Recorded information:

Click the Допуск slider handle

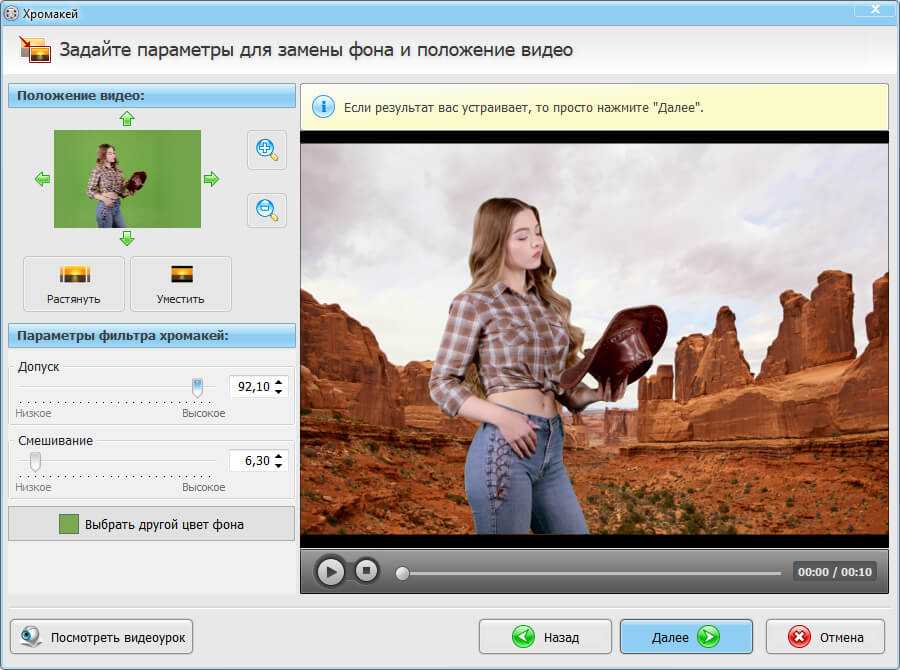point(197,387)
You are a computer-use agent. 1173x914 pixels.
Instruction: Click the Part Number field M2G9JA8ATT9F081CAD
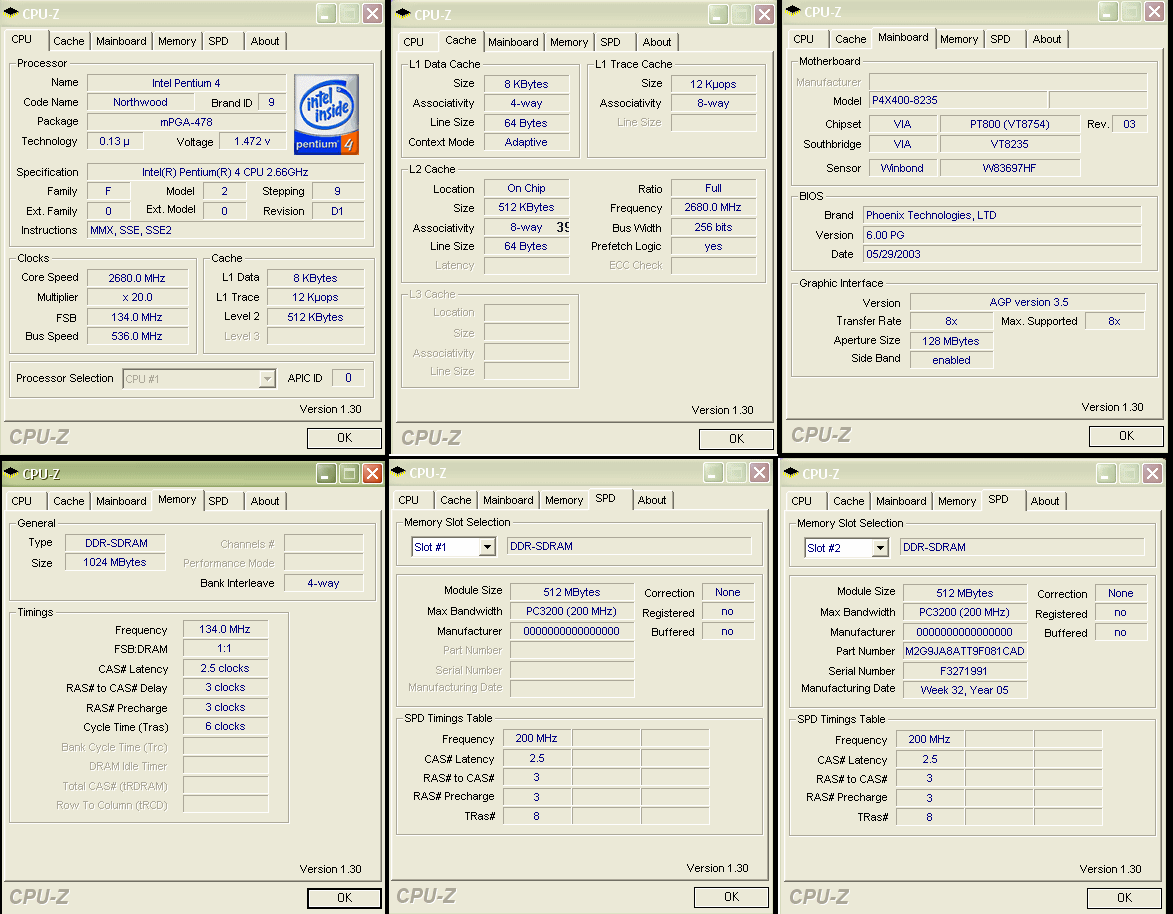point(964,651)
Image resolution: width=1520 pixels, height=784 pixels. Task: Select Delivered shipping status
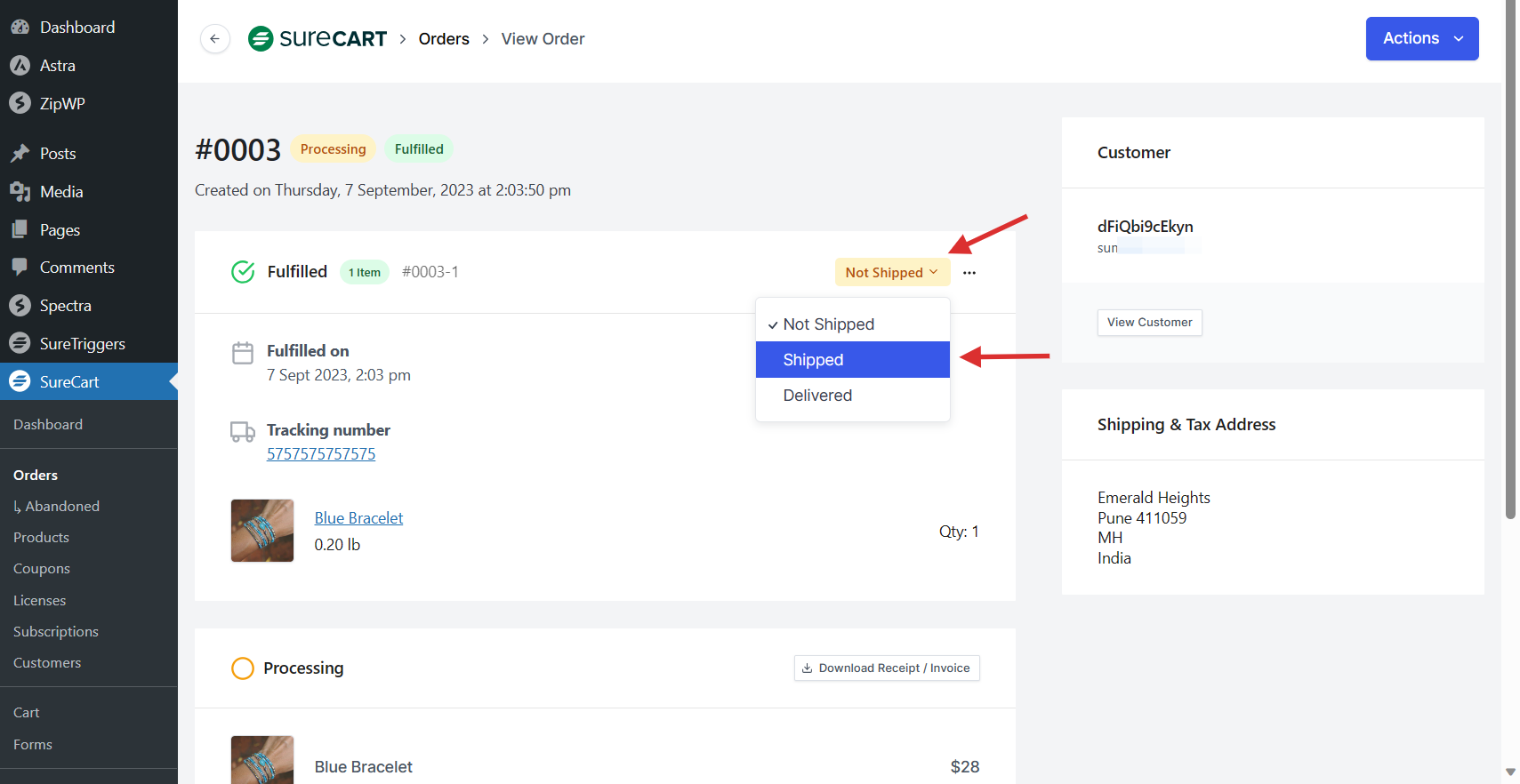pyautogui.click(x=817, y=396)
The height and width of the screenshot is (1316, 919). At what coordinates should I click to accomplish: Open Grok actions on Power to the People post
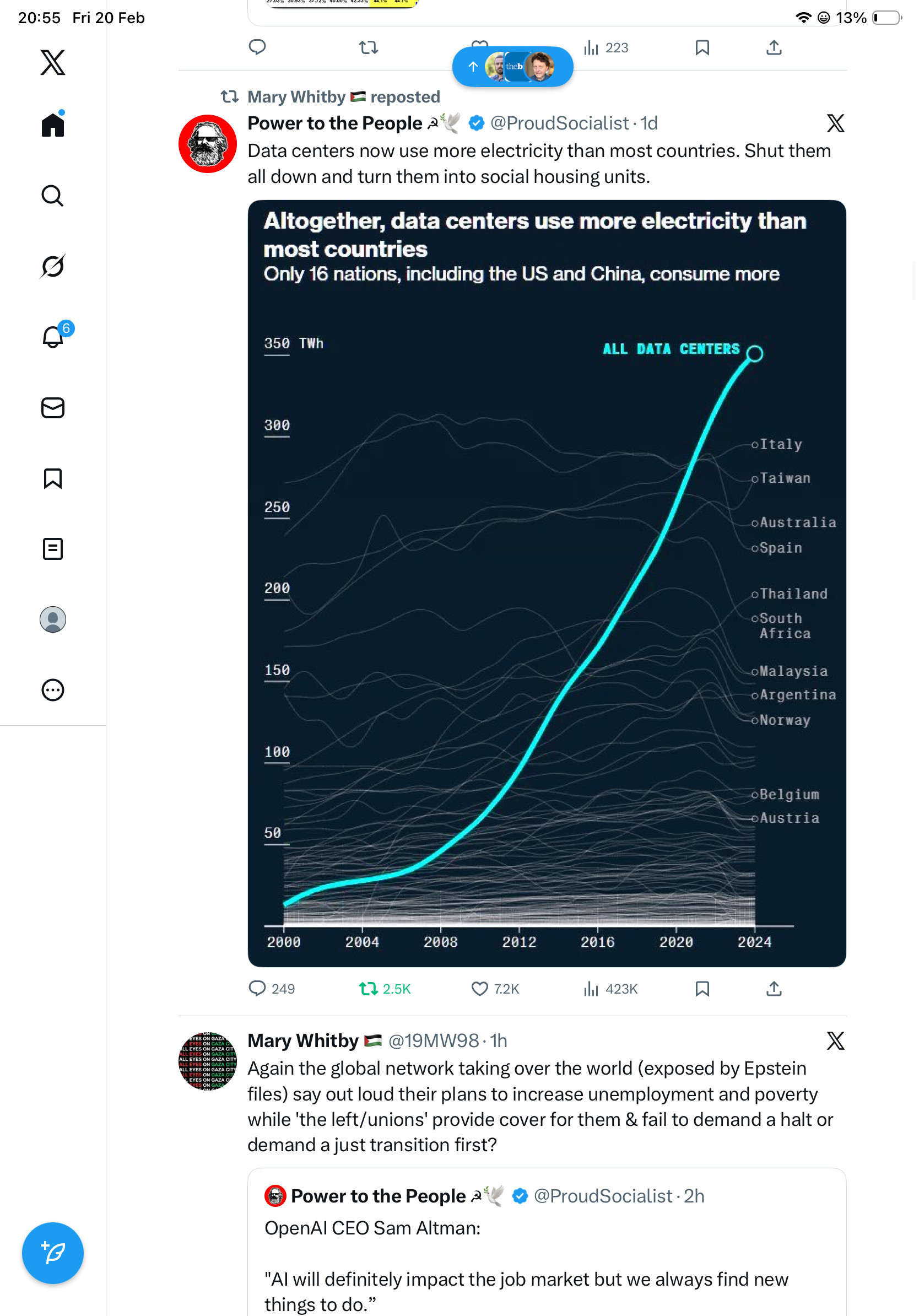point(835,123)
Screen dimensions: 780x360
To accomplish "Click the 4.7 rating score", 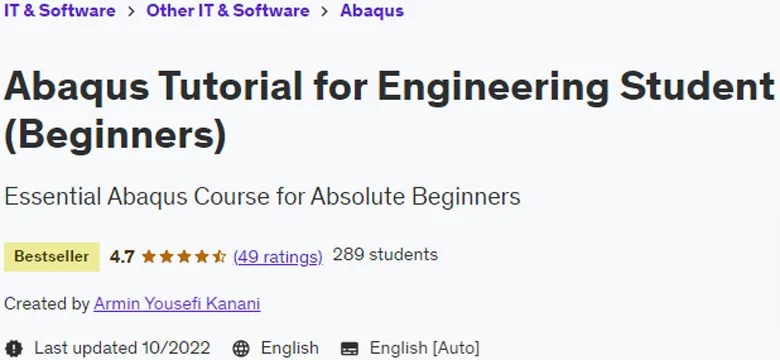I will coord(122,257).
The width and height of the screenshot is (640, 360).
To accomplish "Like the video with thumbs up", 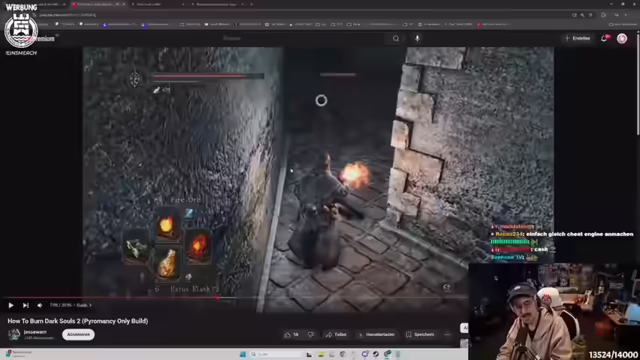I will pyautogui.click(x=291, y=335).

Exercise brief: From the start of the records through the line containing "pyautogui.click(x=817, y=396)", replace "slider handle" with "slider thumb" and change nothing else. Leave the pictures out of your answer.

Exercise response:
Click the Допуск slider thumb

point(197,387)
You are a computer-use agent. 1173x914 pixels.
Instruction: Click the Part Number field M2G9JA8ATT9F081CAD
point(964,651)
Image resolution: width=1520 pixels, height=784 pixels. Task: Select Delivered shipping status
pyautogui.click(x=817, y=396)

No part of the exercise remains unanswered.